Kidney adolescent and young adult clinic: A transition model in Africa

Author:

Barday Zibya1ORCID,Davidson Bianca1,Harden Paul2,Mukuddem‐Sablay Zakira3,Wearne Nicola1,Jones Erika S. W.1,Cross Daley2,McCulloch Mignon4ORCID

Affiliation:

1. Division of Nephrology and Hypertension, Department of Medicine, Groote Schuur Hospital University of Cape Town Cape Town South Africa

2. Oxford Kidney Unit and Oxford Transplant Centre Churchill Hospital Oxford UK

3. Red Cross War Memorial Children's Hospital and Groote Schuur Hospital Adolescent Centre of Excellence University of Cape Town Cape Town South Africa

4. Red Cross War Memorial Children's Hospital University of Cape Town Cape Town South Africa

Abstract

AbstractAdolescents and Young Adults (AYAs) with chronic kidney disease (CKD) have challenges unique to this developmental period, with increased rates of high‐risk behavior and non‐adherence to therapy which may impact the progression of kidney disease and their requirement for kidney replacement therapy (KRT).
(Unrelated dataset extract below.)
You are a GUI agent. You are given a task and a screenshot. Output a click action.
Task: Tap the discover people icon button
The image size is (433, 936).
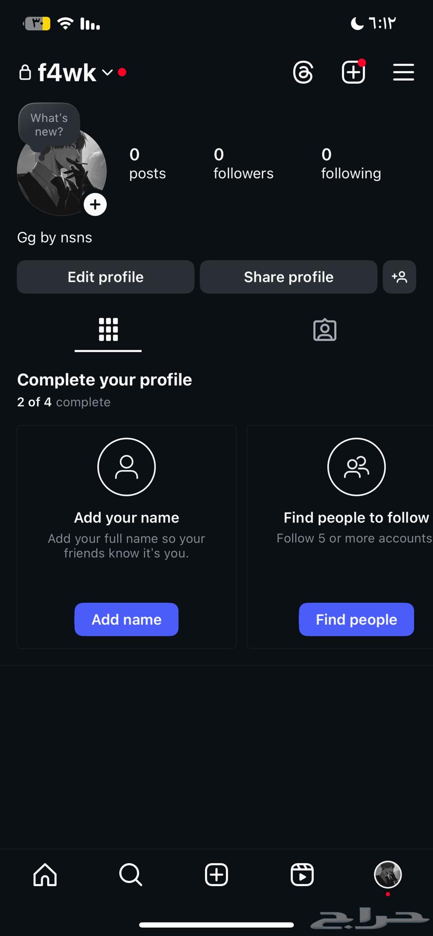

Successful transition of AYA patients are particularly important in low‐ and middle‐income countries (LMICs) where KRT is limited, rationed or not available. Kidney AYA transition clinics have the potential to improve clinical outcomes but there is a paucity of data on the clinical translational impact of these clinics in Africa. This review is a reflection of the 20‐year growth and development of the first South African kidney AYA transition clinic. We describe a model of care for patients with CKD, irrespective of etiology, aged 10–25 years, transitioning from pediatric to adult nephrology services. This unique service was established in 2002 and re‐designed in 2015. This multidisciplinary integrated transition model has improved patient outcomes, created peer support groups and formed a training platform for future pediatric and adult nephrologists. In addition, an Adolescent Centre of Excellence has been created to compliment the kidney AYA transition model of care. The development of this transition pathway challenges and solutions are explored in this article. This is the first kidney AYA transition clinic in Africa. The scope of this service has expanded over the last two decades. With limited resources in LMICs, such as KRT, the structured transition of AYAs with kidney disease is not only possible but essential. It is imperative to preserve residual kidney function, maximize the kidney allograft lifespan and improve adherence, to enable young individuals an opportunity to lead productive lives.